Genome Assembly: from reads to contigs, scaffolds, and validation
Assembly is the art of reconstructing longer sequences from shorter reads. It is tempting to celebrate contiguity metrics, but a "better" assembly is only better if it is also biologically plausible, clean, and well validated.
Assembly strategies
Strategy
Best when
Main challenge
Short-read de novo
Small genomes, limited budget
Repeats collapse easily
Long-read assembly
Structural resolution and repeat-rich genomes matter
Raw error rate may require polishing
Hybrid assembly
You want long-range contiguity and short-read polishing
Managing multiple error models and file types
Metrics that actually matter
Metric
What it tells you
N50
Contiguity only; not correctness
L50
How many contigs make up half the assembly
Completeness
Whether expected conserved content is present
Contamination
Whether foreign sequence is mixed in
Read back-mapping
Whether the assembly is supported by the original reads
A very high N50 with poor completeness or contamination issues is not a good assembly.
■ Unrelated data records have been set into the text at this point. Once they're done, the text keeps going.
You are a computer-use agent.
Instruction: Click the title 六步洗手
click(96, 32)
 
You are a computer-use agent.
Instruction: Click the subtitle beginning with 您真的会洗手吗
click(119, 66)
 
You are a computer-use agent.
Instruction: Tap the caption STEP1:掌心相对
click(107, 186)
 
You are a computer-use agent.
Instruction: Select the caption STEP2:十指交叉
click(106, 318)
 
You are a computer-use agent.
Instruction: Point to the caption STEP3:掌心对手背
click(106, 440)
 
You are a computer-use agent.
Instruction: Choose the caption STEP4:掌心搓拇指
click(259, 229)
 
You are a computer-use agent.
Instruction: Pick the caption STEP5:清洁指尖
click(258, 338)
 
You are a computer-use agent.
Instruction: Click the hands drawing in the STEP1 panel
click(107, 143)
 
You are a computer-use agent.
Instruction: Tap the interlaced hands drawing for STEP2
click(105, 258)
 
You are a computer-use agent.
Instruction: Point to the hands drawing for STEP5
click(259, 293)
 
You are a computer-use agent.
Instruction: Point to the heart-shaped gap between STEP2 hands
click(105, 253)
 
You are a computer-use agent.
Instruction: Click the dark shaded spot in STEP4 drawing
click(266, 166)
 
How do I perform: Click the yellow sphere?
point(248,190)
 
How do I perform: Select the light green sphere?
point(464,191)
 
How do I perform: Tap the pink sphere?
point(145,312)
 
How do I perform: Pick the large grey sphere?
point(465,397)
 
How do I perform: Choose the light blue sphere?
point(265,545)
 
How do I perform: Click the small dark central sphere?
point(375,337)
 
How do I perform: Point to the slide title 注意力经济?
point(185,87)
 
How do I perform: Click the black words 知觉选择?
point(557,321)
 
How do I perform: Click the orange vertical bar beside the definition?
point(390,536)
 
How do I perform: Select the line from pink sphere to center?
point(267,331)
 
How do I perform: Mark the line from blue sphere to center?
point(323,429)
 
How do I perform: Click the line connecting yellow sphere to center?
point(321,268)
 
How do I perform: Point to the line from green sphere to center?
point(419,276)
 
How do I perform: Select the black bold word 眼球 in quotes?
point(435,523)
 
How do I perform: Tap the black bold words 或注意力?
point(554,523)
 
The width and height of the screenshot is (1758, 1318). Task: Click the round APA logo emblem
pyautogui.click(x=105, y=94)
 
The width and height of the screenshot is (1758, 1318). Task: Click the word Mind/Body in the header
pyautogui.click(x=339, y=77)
Interactive assembly graph explorer
Click a concept to see what assemblers are trying to resolve when repeats, bubbles, and coverage patterns compete with one another.
Reads: the assembly only knows what was sequenced
Coverage depth, fragment length, read accuracy, and contamination all shape the graph before any algorithmic magic happens.
Low coverage creates fragmentation
Mixed samples or contamination create misleading branches
k-mers: assemblies infer connectivity from overlapping sequence words
Short-read assemblers often use de Bruijn graphs. The choice of k affects repeat resolution, memory use, and sensitivity to sequencing errors.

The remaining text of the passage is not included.